### MATERIAL PROVIDED

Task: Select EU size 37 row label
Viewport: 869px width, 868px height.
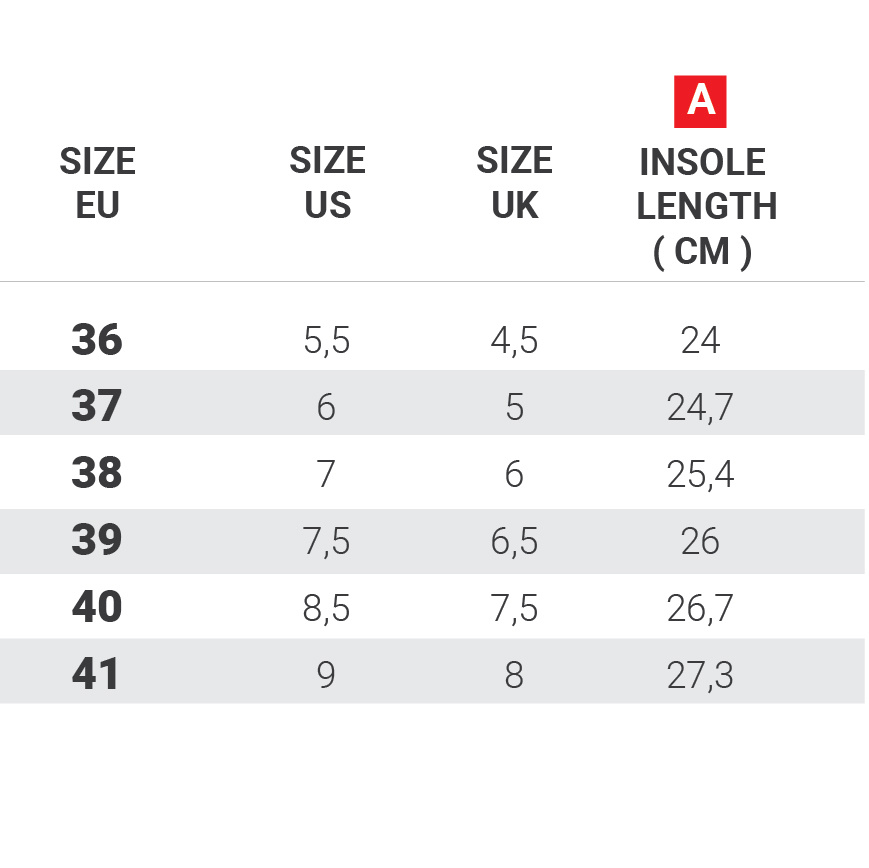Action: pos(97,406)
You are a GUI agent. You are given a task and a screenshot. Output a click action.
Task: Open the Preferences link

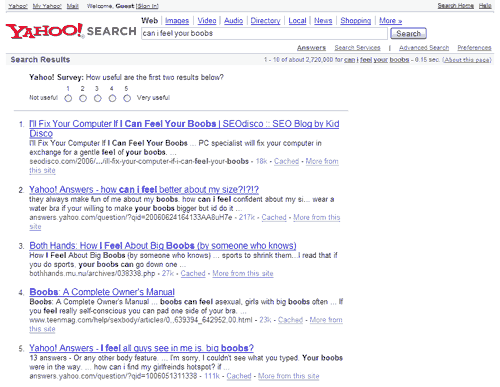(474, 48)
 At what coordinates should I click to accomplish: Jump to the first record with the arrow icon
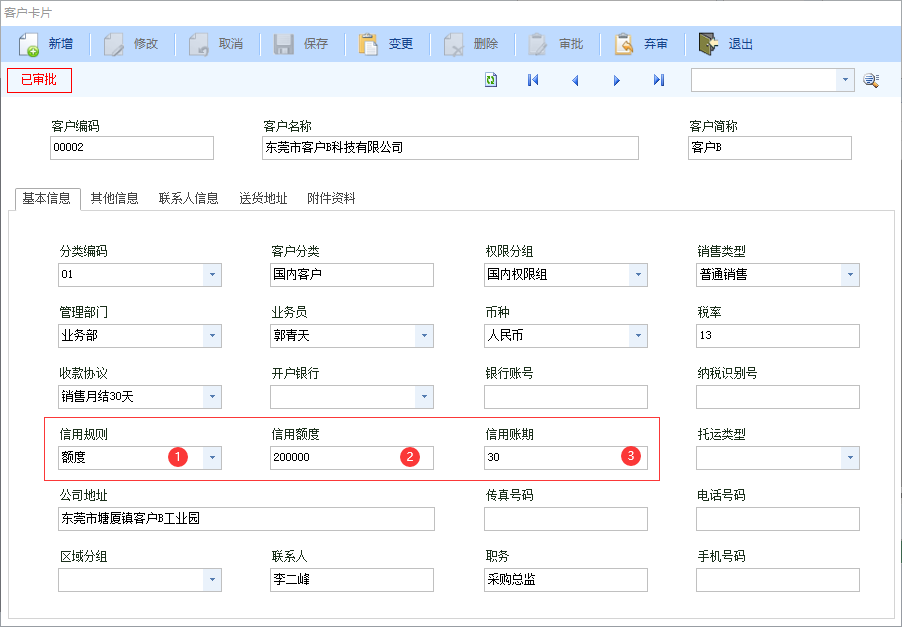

######

WHAT THE EXERCISE ASKS |
Can you give back every line of the items above word for word, leaving out the pictures?

SOLUTION BELOW |
Task: Select EU size 37 row label
Viewport: 869px width, 868px height.
Action: pos(97,406)
You are a GUI agent. You are given a task and a screenshot. Output a click action.
Task: Open the Preferences link

(474, 48)
 At what coordinates should I click to accomplish: Jump to the first record with the arrow icon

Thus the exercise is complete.